The third weekend in September, at the end of our Spanish Intensivo and right before the beginning of Term II, we set off to Pueblos Mancomunados del Norte, in Oaxaca’s Sierra Norte. More specifically, we travelled to a small town called La Nevería. While there, we were honored to be welcomed into a Zapotec community to learn about their culture and traditions. The community shared with us their lifestyle, educating us on the food, the agriculture, the economy, and crucially for me, a public health advocate, their herbal medicine traditions.
We loaded ourselves into a van and, after several hours of windy roads, stepped off onto a beautiful new land. I lifted my eyes up and saw green. Deep, deep green. Green in the vast forest atop the rolling hills, green vegetation in the crevices of the earth, green in the strong growing crops of corn and a multitude of vegetables. The wind was fierce and biting. And I was home.
We were shown our cabins and told that the electricity would come on in a few hours, usually with the setting sun. We had dinner in the darkness, tables lit with dim candlelight, before man-made electricity illuminated the tables and the Zapotec women working hard to prepare our delicious food.
La Nevería is a small pueblo two hours from the city of Oaxaca, with a population of about one hundred people. Its name, which is derived from the Spanish word for snow, is a reminder that its first inhabitants took advantage of the snow and ice that fell upon the land by commercializing it as ice which they sold to the city of Oaxaca and other towns. It is self-sufficient and follows a self-governance legal structure known as indigenous customary law, which among other things, secures Zapotec rights over water, land, and natural resources. Today, the Zapotecs of Nevería grow their own crops, farm trout, conserve electricity and water, produce biodegradable soap, make and sell apple and pear preserves and traditional bread called pan serrano, and live their lives peacefully.
Throughout the next two days we had the opportunity to accompany some of the residents on their daily activities, and to explore the land. My group and I were honored to help a woman in her garden. We removed our jackets, rolled up our sleeves, and dug our fingers into the soil. I felt alive with dirt under my nails, pulling weeds, and planting food. Rollie pollies hid within the roots, spiders made themselves known, and other bugs that we had never seen before surprised us at their own leisure. After the planting, we ran our hands underneath cold water and made our way back to the kitchen to help cook; by help cook, I mean that we collectively cut one squash and peeled some garlic. The effortless way that the women in the kitchen prepared our food was magic and so much quicker without us in the way. The other half of our group went on a strenuous hike to a waterfall and came back with sore bodies, but excitement in their eyes. I think that we often forget how amazing this earth is. And that we are here, in México, learning and enjoying it.

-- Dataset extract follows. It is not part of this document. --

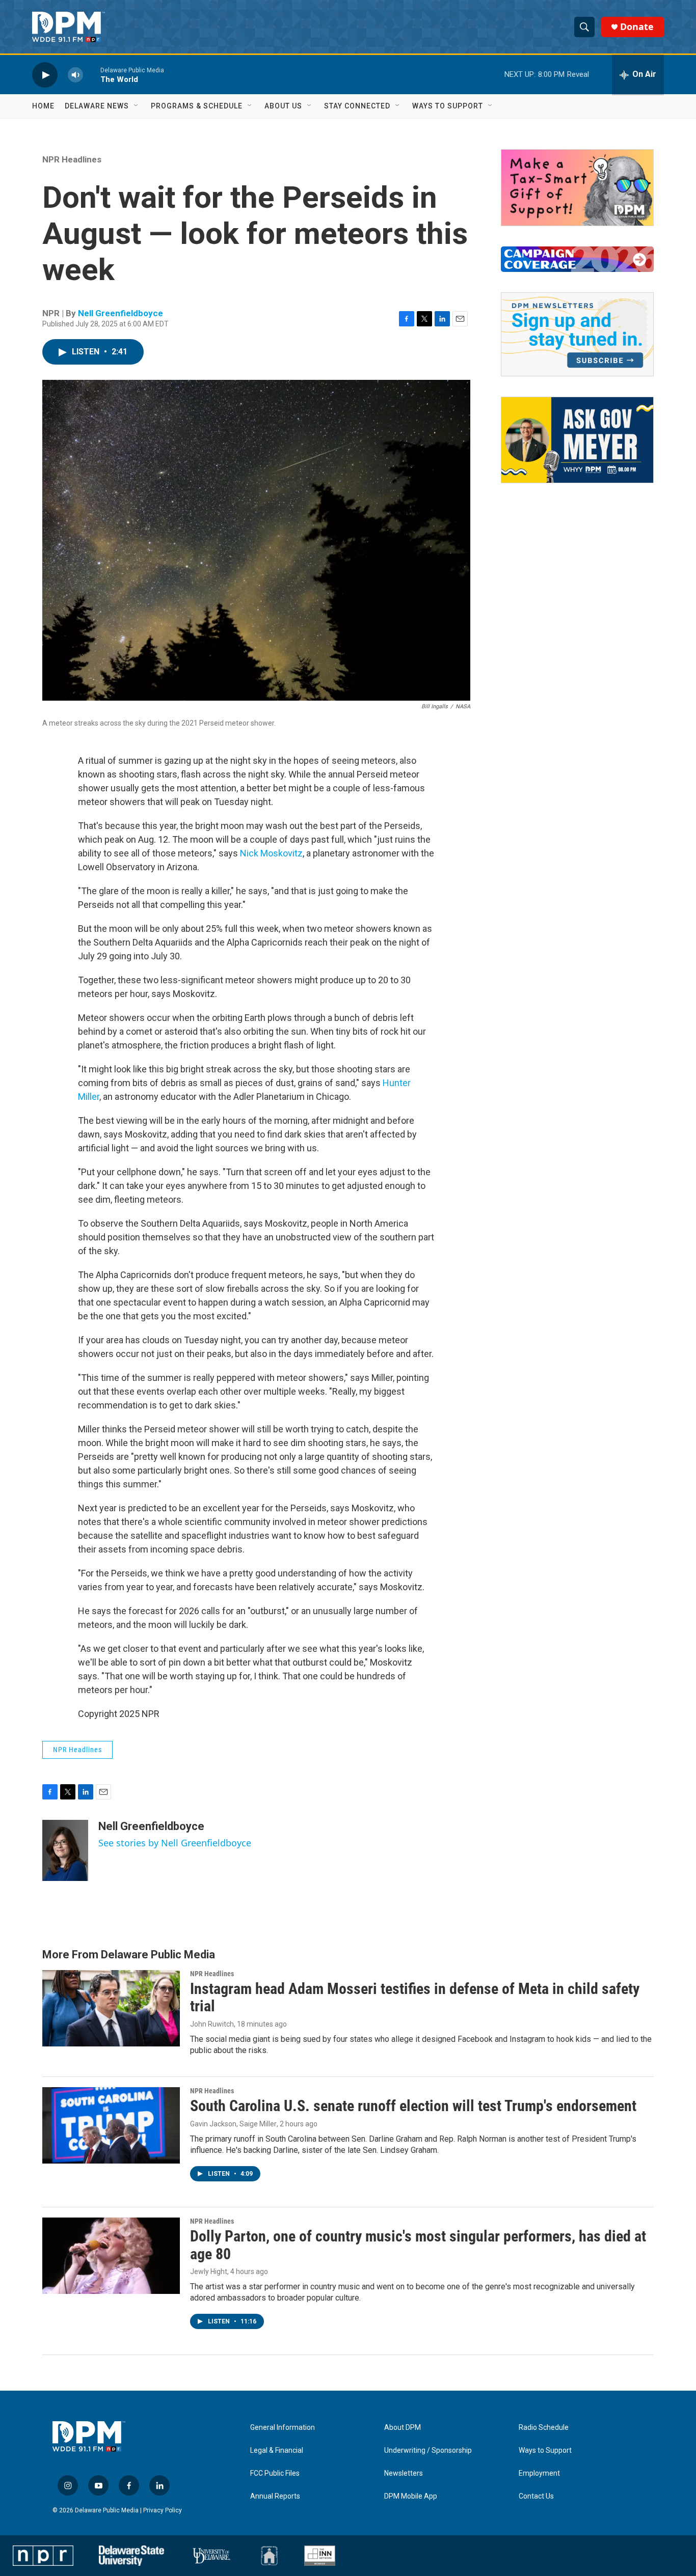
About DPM (402, 2427)
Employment (539, 2473)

The night held my favorite activities of the trip. We had the option to experience an ancient medicinal practice called temazcal. Two medicinal doctors, Rodolfo, and his wife, Violeta, came to where we were staying and gave us the opportunity to experience this traditional bath, which is followed by a traditional massage. The bath consists of several different herbs that have medicinal qualities, including poleo, oregano, and chamomile. The point is to purify your mind, body, and spirit as you sweat among the herbs and flowers. The ceremony is often used by the Nahuas, Zapotecs, Mixtecs, Mayans, and other indigenous groups as a therapeutic and purifying ritual. The process is believed to remind one of the experience of being in the womb, and allows for the opportunity to be reborn again into the world, without worries, guilts, or current ailments. The experience was electrifying and completely calming at the same time. I walked into a clay hut and got into a rectangle wooden bath. Violeta then scooped beautiful, scalding purple-orange water out of a bucket and gently poured it on my body. Apparently, I was in there for forty minutes, but it felt like ten. I wanted it to last forever. When I was done, I wrapped myself into a blanket, Violeta gave me tea with honey, and then I walked back to my cabin and got into bed. Rodolfo then came in with a cloth and a wooden rod. He proceeded to wrap my feet up in the cloth, tightening it with the wood, and holding my limbs up in the air for around twenty seconds. He made his way up my whole body, tightening and releasing my body. An intense pressure followed by an intense release. He ended at my head, the most intense part, almost painful. The feeling afterwards was a combination of immense warmth and exhaustion. I probably slept better than I had in my entire life that night.
I think about this experience constantly. Learning about Zapotec communities of the Sierra Norte, their sense of pride when growing all of their own food and preparing it by hand, how healthy they all seem to be, and their active lifestyle, which involves walking everywhere in the town, and from town to town. The sensation of the earth under my bare hands gave me a sense of how the Zapotec people feel when they are taking care of their planet, adding to the beauty of the earth with new plants and flowers. I learned about new herbs and their healing properties, like poleo, which was both in the bath and in the tea that I was given afterwards. Poleo is supposed to be extremely beneficial for the intestinal tract, including digestion and upper-respiratory tract infections. The opportunity to cleanse my body through the knowledgeable practices of herbal doctors was incredible, and the rest of the excursion followed that same feeling of elation.